È il mezzo che piace di più Ma i governi lo sanno?
Secondo l’Isfort è la moto il mezzo di trasporto di cui gli italiani sono più soddisfatti. Peccato che i Governi che si sono succeduti alla guida del Paese dall’inizio della grande crisi deflagrata con il fallimento di Lehman Brothers ad oggi non lo abbiano saputo o abbiano fatto finta di non saperlo. Hanno infatti evitato di prendere qualsiasi provvedimento che potesse contrastare la gravissima crisi che ha fatto scendere le immatricolazioni dei modelli di oltre 50cc da 435.959 unità del 2007 a 206.422 del 2012 con un calo del 52,6%, mentre nello stesso arco di anni le vendite di ciclomotori e scooter fino a 50cc sono scese da quota 130.696 a 48.674 unità con un calo del 62,8%. Naturalmente i cittadini e gli operatori del settore hanno ripetutamente segnalato la difficile situazione che si stava creando, ma senza alcun esito. Il giudizio sull’inerzia governativa non può che essere severo per una serie di ragioni. Innanzitutto va ricordato che il processo di motorizzazione di massa nel nostro Paese non è cominciato soltanto con l’automobile, ma anche, e soprattutto, con i motocicli. L’immagine della famiglia in Vespa o in Lambretta con il padre alla guida, la madre sul sellino posteriore pudicamente seduta all’amazzone e il bambino in piedi sul predellino è un’icona degli anni 50, ma è anche un’icona del decollo della motorizzazione di massa nel nostro Paese che è avvenuto prima con la moto che con l’auto. E alla moto gli italiani sono rimasti fortemente affezionati per tutti gli anni che sono seguiti al decennio della ricostruzione dopo le rovine della guerra. Basti pensare che quello italiano è il maggiore mercato motociclistico europeo e oggi l’Italia ha il 27% del parco circolante del continente di moto e il 26% di quello dei ciclomotori.

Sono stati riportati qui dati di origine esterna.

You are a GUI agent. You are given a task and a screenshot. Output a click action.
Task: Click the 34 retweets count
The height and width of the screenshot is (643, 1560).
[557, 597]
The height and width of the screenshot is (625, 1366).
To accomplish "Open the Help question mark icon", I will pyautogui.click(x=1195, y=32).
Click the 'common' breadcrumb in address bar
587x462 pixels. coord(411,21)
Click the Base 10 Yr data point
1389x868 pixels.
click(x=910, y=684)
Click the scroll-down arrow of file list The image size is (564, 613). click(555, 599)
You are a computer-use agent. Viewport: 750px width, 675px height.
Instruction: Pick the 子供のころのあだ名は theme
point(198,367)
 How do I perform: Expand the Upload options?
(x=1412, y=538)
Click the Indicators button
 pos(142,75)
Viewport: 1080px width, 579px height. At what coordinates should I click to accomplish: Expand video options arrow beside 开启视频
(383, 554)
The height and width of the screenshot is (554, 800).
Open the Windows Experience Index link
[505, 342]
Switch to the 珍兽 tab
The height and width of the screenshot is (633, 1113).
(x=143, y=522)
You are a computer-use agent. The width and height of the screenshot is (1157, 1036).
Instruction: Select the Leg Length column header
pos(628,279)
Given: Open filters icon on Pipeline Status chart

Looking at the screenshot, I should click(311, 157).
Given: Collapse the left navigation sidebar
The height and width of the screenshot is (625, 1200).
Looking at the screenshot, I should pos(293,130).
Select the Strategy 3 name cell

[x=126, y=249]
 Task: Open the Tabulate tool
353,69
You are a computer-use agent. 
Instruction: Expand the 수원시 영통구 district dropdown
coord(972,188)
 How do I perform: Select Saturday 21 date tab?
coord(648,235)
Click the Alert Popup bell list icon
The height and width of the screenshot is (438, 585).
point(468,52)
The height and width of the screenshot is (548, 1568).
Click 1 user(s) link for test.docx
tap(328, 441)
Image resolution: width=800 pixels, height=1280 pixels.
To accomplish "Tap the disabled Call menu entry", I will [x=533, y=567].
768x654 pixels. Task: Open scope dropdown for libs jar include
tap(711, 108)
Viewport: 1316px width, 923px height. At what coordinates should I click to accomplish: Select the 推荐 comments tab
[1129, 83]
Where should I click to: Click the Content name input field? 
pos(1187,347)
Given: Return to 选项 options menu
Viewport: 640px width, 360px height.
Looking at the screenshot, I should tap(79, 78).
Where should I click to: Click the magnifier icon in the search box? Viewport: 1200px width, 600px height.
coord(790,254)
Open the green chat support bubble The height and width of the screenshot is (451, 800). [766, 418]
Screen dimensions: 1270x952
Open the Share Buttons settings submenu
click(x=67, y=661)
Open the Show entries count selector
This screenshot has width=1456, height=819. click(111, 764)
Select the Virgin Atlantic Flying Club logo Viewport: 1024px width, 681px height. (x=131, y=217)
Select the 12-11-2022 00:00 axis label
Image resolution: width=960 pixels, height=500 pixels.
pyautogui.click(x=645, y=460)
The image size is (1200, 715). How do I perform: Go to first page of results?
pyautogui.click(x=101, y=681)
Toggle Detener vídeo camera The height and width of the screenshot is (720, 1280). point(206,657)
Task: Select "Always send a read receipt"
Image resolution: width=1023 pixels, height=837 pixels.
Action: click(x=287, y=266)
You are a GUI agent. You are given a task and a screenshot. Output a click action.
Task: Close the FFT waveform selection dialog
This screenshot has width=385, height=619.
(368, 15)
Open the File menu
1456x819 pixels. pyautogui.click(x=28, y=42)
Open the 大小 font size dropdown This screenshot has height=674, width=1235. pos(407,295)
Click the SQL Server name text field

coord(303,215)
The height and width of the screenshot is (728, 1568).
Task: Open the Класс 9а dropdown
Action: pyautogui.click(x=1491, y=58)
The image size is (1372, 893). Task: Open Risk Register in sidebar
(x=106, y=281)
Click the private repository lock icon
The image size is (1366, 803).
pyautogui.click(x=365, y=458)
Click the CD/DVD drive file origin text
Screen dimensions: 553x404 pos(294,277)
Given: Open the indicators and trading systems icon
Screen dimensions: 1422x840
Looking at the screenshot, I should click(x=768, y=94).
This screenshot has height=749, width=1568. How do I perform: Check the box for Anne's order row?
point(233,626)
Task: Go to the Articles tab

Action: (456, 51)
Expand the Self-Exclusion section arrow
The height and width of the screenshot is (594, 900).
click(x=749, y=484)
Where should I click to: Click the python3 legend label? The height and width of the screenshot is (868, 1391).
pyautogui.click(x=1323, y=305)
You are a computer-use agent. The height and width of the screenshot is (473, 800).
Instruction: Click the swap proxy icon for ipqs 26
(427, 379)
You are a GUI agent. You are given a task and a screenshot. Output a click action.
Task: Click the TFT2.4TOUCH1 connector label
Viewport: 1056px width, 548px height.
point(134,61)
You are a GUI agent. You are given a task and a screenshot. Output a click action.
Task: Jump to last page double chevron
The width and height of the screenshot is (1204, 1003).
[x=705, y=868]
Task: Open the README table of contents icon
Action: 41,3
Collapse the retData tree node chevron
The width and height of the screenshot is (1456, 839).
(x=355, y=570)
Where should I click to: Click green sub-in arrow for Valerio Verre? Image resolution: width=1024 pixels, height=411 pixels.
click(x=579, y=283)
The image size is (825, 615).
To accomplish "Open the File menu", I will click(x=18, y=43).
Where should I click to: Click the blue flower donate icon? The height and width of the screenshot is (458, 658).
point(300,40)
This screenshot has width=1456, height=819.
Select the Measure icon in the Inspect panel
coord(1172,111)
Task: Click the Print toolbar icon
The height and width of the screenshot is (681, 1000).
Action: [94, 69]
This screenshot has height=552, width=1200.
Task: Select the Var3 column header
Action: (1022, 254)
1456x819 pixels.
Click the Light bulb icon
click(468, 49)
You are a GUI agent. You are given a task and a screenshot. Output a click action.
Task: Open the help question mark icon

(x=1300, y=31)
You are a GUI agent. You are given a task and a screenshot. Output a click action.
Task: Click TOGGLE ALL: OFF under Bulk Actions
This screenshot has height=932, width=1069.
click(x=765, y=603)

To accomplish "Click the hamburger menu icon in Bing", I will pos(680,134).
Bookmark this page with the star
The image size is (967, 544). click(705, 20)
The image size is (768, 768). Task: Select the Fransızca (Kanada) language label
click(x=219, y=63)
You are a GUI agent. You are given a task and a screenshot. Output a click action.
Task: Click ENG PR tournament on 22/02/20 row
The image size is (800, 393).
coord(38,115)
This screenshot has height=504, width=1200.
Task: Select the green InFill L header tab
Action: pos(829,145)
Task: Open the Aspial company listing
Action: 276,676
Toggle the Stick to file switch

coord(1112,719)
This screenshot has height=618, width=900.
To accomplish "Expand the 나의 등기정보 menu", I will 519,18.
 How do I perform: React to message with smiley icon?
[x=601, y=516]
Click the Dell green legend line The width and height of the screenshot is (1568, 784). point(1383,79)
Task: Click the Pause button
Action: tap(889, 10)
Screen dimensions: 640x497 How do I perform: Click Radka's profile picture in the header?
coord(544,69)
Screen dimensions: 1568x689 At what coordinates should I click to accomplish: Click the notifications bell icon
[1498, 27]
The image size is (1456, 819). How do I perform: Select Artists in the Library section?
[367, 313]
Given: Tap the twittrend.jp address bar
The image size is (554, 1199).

La ricettività del mercato italiano e la possibilità di esportare su larga scala sono stati poi i fattori che hanno fatto sorgere nel nostro Paese un’industria motociclistica di grandissimo livello che purtroppo negli ultimi cinque anni ha visto chiudere, tra il disinteresse generale, anche marchi storici di grande prestigio.
Tra l’altro il comportamento dei pubblici poteri è colpevole per non aver fatto nulla per far fronte alle difficoltà di accesso al credito al consumo, né per evitare restrizioni al traffico non giustificate, né per predisporre parcheggi dedicati. Inoltre i pubblici poteri non solo hanno equiparato la moto all’auto per gli obblighi di revisione ma hanno anche consentito che pure per i pedaggi autostradali la moto venisse equiparata all’auto e, in generale, nulla hanno fatto per contrastare la crescita dei costi di esercizio. Sono stati così fortemente penalizzati soprattutto gli utenti economicamente più deboli che sono i giovani e i motociclisti del sud. Si dirà che nelle crisi economiche sono sempre coloro che hanno redditi più bassi a pagare i prezzi più alti. Ma i pubblici poteri non hanno anche il compito di proteggere i cittadini più deboli?
Alla fine del 2012 si pensava che per la moto (come per l’auto) la caduta delle vendite avesse ormai toccato il fondo. Non è stato così. Nei primi due mesi del 2013 si sono registrati cali su base annua del 23,6% per i modelli di oltre 50cc e del 30,7% per ciclomotori e scooter fino a 50cc.